From the entries, filter out every line that lacks "screenshot" and copy the rest.

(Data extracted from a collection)

--------------------------------

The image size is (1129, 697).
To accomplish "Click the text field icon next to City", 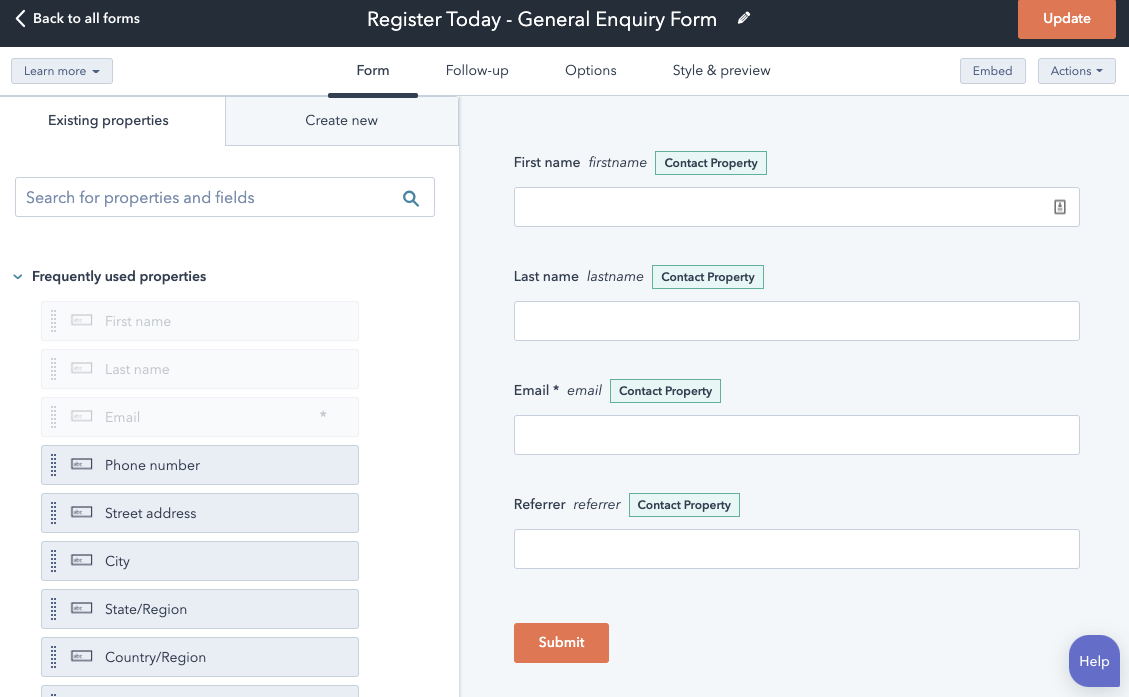I will coord(81,560).
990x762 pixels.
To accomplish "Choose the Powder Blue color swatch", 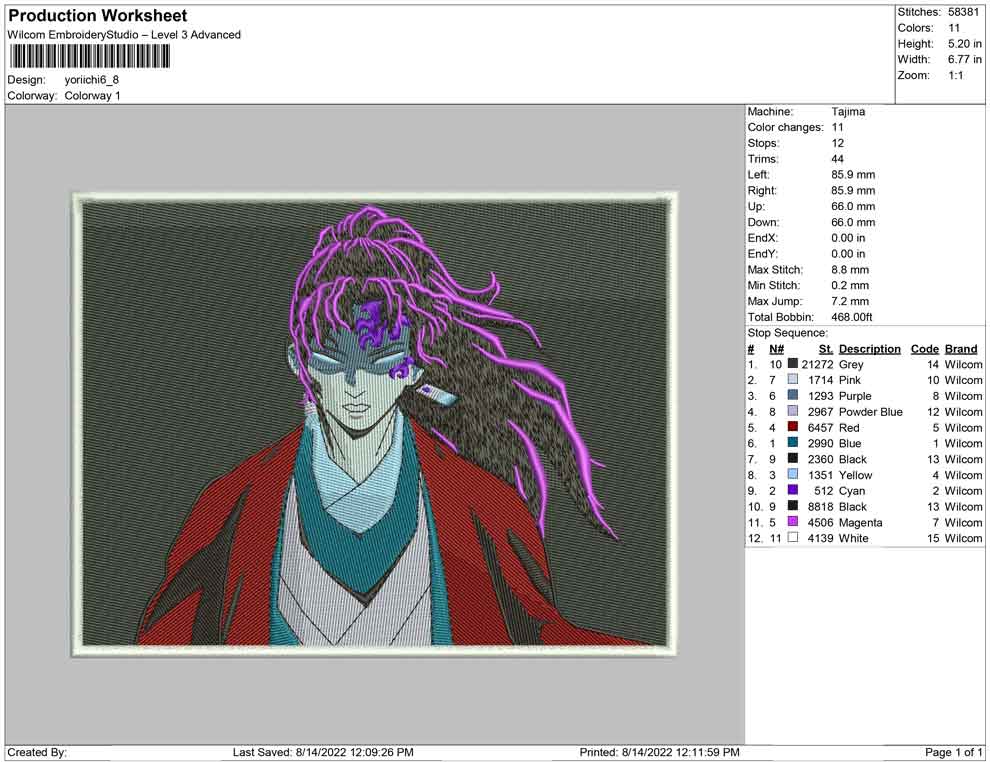I will (793, 412).
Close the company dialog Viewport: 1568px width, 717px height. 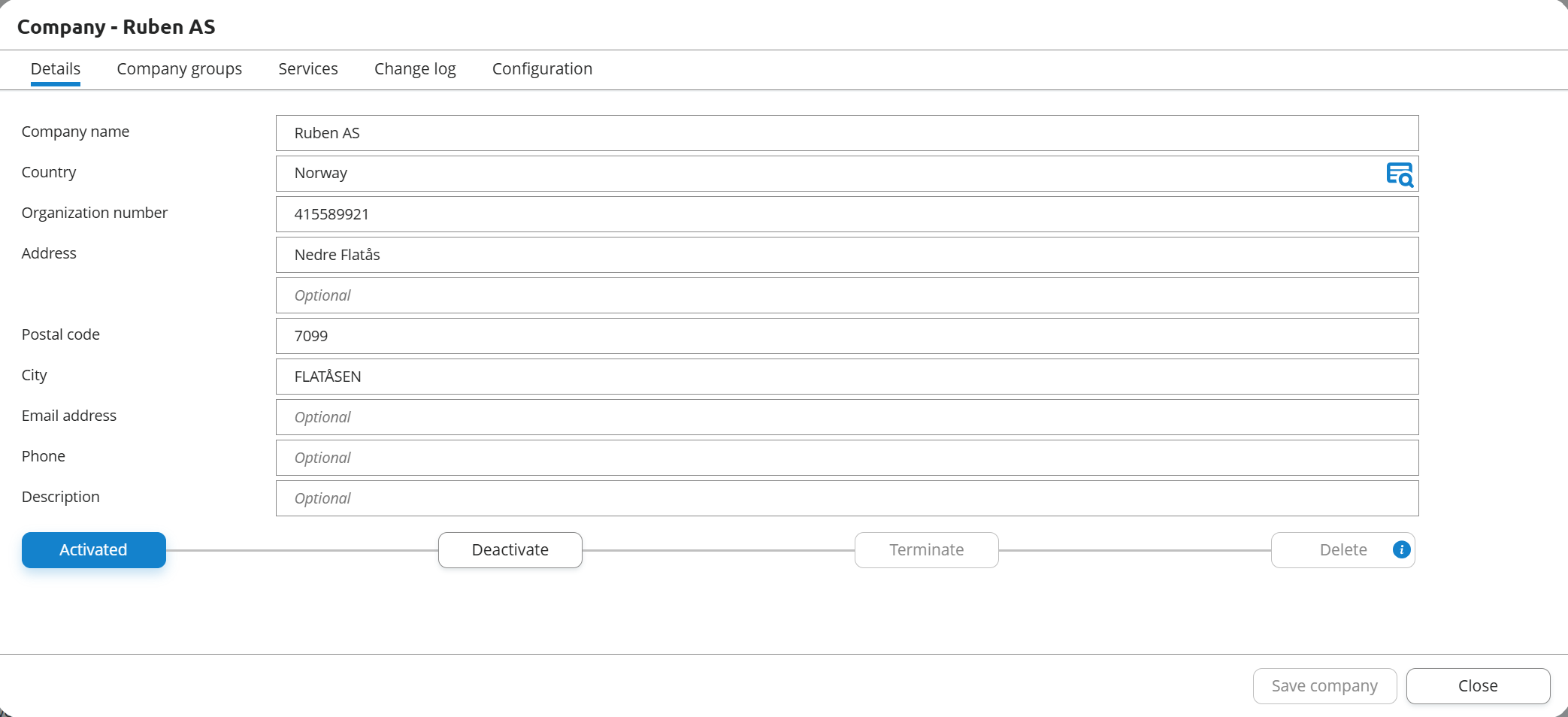[1478, 686]
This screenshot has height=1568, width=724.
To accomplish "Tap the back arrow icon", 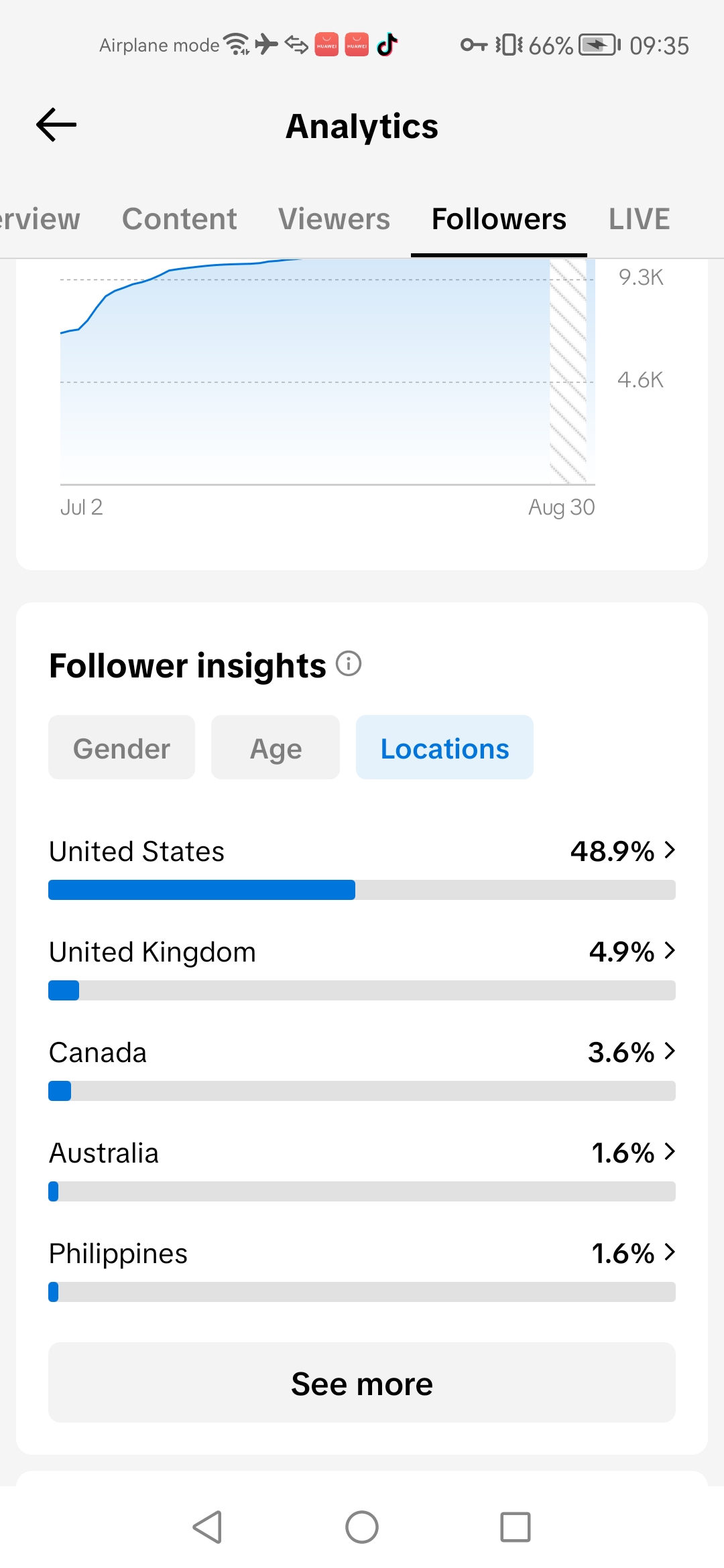I will click(56, 125).
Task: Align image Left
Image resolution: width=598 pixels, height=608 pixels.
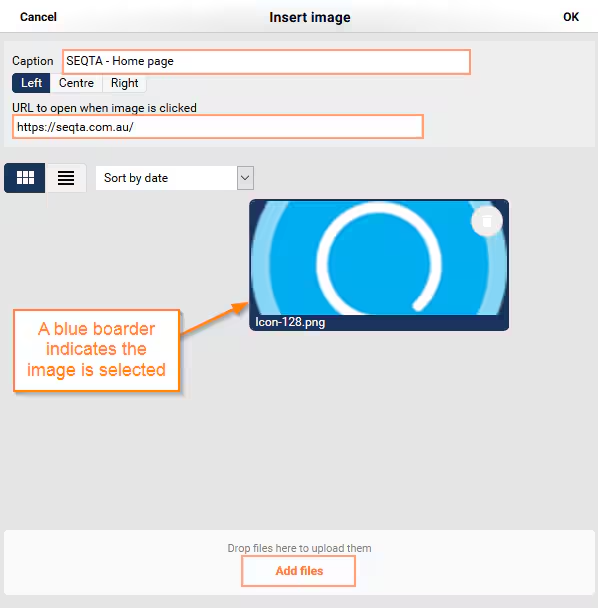Action: coord(31,83)
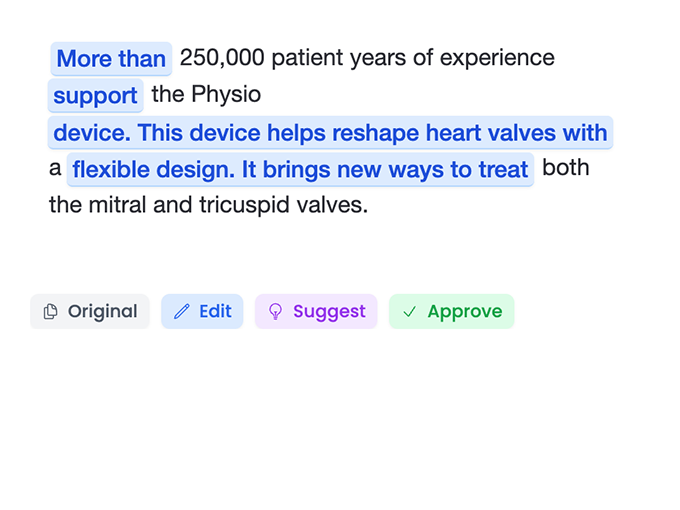Click the word 'tricuspid' in last line
Image resolution: width=680 pixels, height=510 pixels.
pyautogui.click(x=244, y=205)
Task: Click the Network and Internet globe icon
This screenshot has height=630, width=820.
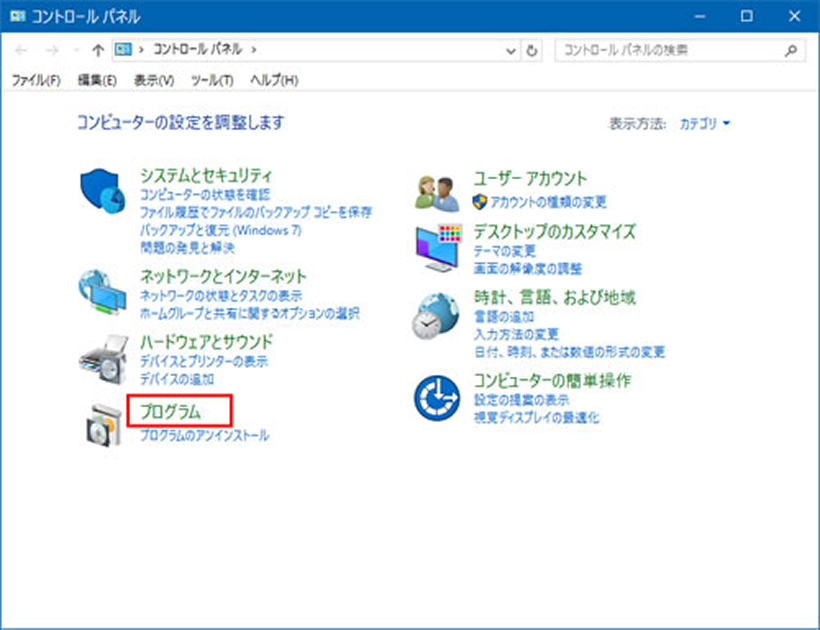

--------------------------------

▶ [Answer space]:
This screenshot has height=1568, width=724.
This screenshot has height=630, width=820.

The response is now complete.